In Adrienne's post about Crocket Johnson's Harold and the Purple Crayon books, she writes, "Not Reviewed: Harold’s Circus (1959)...I don’t read books about the circus." I started to think about what elements of books I would automatically avoid. I wrote in Adrienne's comments section that dragons in children's books were dealbreakers for me. I didn't count dragons in childrens books that I'd already enjoyed, i.e. the Harper Hall trilogy by Anne McCaffrey, The Discovery of Dragons, by Graeme Base, and My Father's Dragon by Ruth Gannett. I used to like dragons. However, books about dragons written past a certain point bcame too much for me to enjoy.
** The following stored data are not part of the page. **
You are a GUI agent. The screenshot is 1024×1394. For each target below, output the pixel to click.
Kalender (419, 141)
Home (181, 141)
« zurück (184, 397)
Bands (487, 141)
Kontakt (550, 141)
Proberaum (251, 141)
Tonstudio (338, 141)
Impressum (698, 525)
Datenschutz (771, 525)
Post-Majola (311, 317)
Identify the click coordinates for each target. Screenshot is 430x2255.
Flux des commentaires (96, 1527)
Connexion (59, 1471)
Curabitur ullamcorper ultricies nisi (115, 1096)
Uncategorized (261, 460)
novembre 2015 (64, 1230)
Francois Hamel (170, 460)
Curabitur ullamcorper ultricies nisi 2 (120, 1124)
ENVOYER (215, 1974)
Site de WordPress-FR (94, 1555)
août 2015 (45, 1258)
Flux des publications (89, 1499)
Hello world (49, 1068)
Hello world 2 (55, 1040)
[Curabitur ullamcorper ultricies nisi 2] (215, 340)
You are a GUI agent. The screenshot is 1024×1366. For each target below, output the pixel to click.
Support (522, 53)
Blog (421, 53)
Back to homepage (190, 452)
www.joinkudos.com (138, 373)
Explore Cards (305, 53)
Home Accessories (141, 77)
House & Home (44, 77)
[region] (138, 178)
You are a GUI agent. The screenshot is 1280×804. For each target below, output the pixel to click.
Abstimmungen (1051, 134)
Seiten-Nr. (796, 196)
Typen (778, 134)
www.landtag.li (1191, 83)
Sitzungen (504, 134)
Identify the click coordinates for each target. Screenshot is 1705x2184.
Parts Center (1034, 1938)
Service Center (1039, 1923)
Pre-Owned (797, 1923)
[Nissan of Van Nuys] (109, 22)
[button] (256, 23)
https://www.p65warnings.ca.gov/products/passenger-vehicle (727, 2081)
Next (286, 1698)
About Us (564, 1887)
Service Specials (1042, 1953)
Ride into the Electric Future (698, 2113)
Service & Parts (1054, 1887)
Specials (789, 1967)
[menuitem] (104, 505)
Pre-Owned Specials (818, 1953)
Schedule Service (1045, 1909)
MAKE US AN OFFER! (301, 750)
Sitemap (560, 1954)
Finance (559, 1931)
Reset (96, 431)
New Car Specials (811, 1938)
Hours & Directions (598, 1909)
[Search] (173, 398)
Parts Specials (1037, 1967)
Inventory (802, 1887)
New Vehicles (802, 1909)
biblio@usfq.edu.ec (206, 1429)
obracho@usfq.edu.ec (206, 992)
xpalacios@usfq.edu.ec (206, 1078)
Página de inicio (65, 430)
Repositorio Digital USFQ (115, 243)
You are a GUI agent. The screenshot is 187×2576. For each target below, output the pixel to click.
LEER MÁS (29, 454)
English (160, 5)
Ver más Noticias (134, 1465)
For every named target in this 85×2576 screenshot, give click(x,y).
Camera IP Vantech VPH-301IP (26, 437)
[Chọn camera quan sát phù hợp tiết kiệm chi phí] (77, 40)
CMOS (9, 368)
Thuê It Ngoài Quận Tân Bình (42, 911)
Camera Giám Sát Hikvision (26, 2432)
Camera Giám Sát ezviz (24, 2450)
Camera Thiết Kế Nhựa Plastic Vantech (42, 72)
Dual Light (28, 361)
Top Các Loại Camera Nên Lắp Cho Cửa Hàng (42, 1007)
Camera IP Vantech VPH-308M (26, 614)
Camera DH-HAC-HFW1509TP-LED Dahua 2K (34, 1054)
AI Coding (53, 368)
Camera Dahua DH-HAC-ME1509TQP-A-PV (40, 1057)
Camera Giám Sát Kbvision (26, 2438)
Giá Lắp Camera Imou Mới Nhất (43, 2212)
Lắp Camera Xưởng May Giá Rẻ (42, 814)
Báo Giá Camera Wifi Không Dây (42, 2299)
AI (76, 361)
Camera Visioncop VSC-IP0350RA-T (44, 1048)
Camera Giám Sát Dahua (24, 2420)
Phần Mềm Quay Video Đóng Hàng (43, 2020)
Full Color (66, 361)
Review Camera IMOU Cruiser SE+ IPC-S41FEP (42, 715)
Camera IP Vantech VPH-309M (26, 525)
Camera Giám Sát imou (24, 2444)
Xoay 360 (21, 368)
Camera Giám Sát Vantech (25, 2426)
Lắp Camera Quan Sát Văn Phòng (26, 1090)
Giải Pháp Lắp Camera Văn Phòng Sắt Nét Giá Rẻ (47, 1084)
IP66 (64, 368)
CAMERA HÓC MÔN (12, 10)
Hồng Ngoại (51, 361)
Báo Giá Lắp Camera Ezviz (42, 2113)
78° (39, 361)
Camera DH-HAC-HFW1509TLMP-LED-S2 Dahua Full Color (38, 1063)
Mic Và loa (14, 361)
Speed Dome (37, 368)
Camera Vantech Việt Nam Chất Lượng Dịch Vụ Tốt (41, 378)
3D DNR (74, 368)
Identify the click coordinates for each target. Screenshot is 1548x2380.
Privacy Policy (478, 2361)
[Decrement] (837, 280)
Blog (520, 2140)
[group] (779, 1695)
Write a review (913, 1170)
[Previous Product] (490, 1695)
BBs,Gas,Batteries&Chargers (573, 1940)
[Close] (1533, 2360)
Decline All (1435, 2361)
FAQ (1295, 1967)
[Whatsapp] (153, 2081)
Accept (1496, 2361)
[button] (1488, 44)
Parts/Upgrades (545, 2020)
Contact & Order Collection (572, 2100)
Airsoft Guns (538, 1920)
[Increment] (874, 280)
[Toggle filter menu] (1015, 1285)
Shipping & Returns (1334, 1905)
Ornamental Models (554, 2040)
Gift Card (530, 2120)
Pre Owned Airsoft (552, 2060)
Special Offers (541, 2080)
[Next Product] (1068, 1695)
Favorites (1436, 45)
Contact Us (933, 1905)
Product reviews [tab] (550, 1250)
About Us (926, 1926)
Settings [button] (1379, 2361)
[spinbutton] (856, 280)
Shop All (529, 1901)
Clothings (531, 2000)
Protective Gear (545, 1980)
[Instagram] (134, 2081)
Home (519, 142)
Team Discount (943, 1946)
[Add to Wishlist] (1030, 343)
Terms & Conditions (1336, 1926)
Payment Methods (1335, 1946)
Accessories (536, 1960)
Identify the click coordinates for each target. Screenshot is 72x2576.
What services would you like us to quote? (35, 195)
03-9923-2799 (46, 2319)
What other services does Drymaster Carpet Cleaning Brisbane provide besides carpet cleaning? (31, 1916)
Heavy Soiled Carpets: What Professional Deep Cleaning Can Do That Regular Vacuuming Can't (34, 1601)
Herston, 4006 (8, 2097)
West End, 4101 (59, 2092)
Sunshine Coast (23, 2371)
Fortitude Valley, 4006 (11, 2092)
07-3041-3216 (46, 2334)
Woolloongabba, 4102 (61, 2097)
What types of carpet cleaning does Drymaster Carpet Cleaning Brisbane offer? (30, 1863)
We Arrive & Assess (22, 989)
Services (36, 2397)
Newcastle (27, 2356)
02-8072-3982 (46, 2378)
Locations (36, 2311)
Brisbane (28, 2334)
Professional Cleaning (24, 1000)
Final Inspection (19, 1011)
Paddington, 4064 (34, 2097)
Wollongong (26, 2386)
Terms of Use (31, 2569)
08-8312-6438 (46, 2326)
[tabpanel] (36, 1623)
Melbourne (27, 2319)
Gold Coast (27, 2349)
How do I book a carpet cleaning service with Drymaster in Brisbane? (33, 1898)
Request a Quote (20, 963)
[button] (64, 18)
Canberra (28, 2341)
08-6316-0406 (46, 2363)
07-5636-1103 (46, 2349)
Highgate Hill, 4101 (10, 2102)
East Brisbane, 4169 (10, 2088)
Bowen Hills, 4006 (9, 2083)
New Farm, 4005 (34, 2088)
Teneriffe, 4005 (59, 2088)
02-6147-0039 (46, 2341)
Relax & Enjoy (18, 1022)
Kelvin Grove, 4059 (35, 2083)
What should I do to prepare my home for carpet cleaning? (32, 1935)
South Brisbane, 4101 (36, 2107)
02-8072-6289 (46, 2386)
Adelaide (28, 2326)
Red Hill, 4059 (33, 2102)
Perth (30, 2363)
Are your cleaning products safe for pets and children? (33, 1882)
Really, I think it was the cover of Eragon that sent me over the top. After Eragon, the glut of dragons in young adult fantasy was so overwhelming that I asked School Library Journal to stop sending me fantasy novels and have me review only Readers (a la the Mr. Putter and Tabby series by Cynthia Rylant) and easy non-fiction.
I have a couple more dealbreakers in children's books. Here they are:
1) Any book illustrated by Stephen Kellogg
Mr. Kellogg, if you happen to read this, do not think I am casting aspersions upon your character. A quick look at your biography page makes me think you're probably a pretty pleasant guy. However, I don't care for the bubbly aspects of your drawing style, and I think another illustrator would have been a better match for Diane Redfield Massie's The Baby Beebee Bird.
2) Children's books penned by celebrity authors
If a book happens to be good, I'll read it regardless. Unfortunately, celebrity author children's books tend to be written as poorly as most vanity-press publications (not to be confused with print-on-demand titles). Celebrity authors remind me of a particular patron who asked me to steer him toward the current edition of Children's Writer's & Illustrator's Market. He said, "I've decided to write a children's book. How hard can it be, right?" I smiled my professional smile and wished him luck.
What are deal-breakers in books for you (children's books or not)?Seven pm update: I've got some lovely posts in store for this week, but I'm not publishing them until I hear from you, my friends. What do you think? How do you feel about circuses in books? I'm holding my breath until I hear from you, and I'm turning a peculiar shade of blue from the effort. Frankly, I don't know how Superman does it (flying in outer-space without oxygen).
9/18/07: Thanks to Lone Star Ma and Sam Riddleburger, I can finally stop holding my breath.